To use Test Center, you need to understand these functional testing concepts that the API makes available in its URL resources and data.
- Test suites. Test suites combine functional test cases and configure their settings.
- Stateful test suites. In stateful test suites, a test run executes included test cases in the set order. Cookies and session information are retained for subsequent test cases.
- Locked test suites. Locked test suites can be modified only by their editors and owners. Test Center users who create locked test suites automatically become their owners, but they can also designate other owners. Editors can modify locked test suites (except for the Locked status), add new functional test cases to them, and remove those already included. If the test suites are also stateful, editors can reorder included test cases. Owners can additionally manage the locked test suites' edit access and remove them. Every Test Center user can send a request for edit access to the test suite's owners. Owners are notified about the request with an email. Once they approve or reject the request, the user also gets a notification email.

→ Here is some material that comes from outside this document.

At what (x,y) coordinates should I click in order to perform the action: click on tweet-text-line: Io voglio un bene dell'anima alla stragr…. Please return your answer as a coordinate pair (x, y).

- Variables. Variables allow you to reuse specific values in a test request's URL and request headers and conditions. They enable you to create test cases with complex metadata and run very specific tests.

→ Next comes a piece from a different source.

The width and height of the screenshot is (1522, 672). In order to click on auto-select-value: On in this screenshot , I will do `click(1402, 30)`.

Each variable consists of a name and an assigned value. You can add and edit variables as well as delete those created by users of your account. - Functional test cases. Functional test cases are the smallest units of testing. Each test case includes one test request, one condition, and one client profile. Test cases must be unique at the level of a test suite. It means that a test case can be included in only one test suite.
- Test requests. Test requests combine fully qualified URLs and an optional set of custom request headers. By default, the test request URL is requested with whatever default headers are normally sent by the browser used by the client profile.
- Client profiles. Client profiles combine a browser type, geographic region, and IP version that characterize the client used to make a test request. There are two client profiles provided that you can use. Both of them use Chrome as the browser type and the United States as the geographic region. They differ by IP versions — one is for IPv4 and the other one is for IPv6.
- Conditions. Conditions are the criteria you want to evaluate on the HTTP response. They correspond to the test request or a specific config setting applied to the test request. Conditions have a sentence-like structure. For example: Response header 'foo' has a value that equals 'bar' or Caching option is no-store. Each element of such sentence is a value of a node. You can find all nodes and their descriptions including available values in the Test catalog template.
- Test catalog template. You use the test catalog template to construct condition statements.
- Property versions. Property versions refer to Property Manager property versions. All operations performed on property versions are saved only in Test Center. They don't affect properties in Property Manager. By associating a property version to a test suite with it, you're saying that the functional test cases in the test suite are regression test cases for the property version. To use a property in Test Center, you need to add it first to Property Manager. To learn how to do it, check the Property Manager API documentation: Create a new property version and Create a new activation or deactivation.
- Test runs. A test run executes one or more objects against a selected environment.
- Executions. An execution is an instance of a resource used in a test run.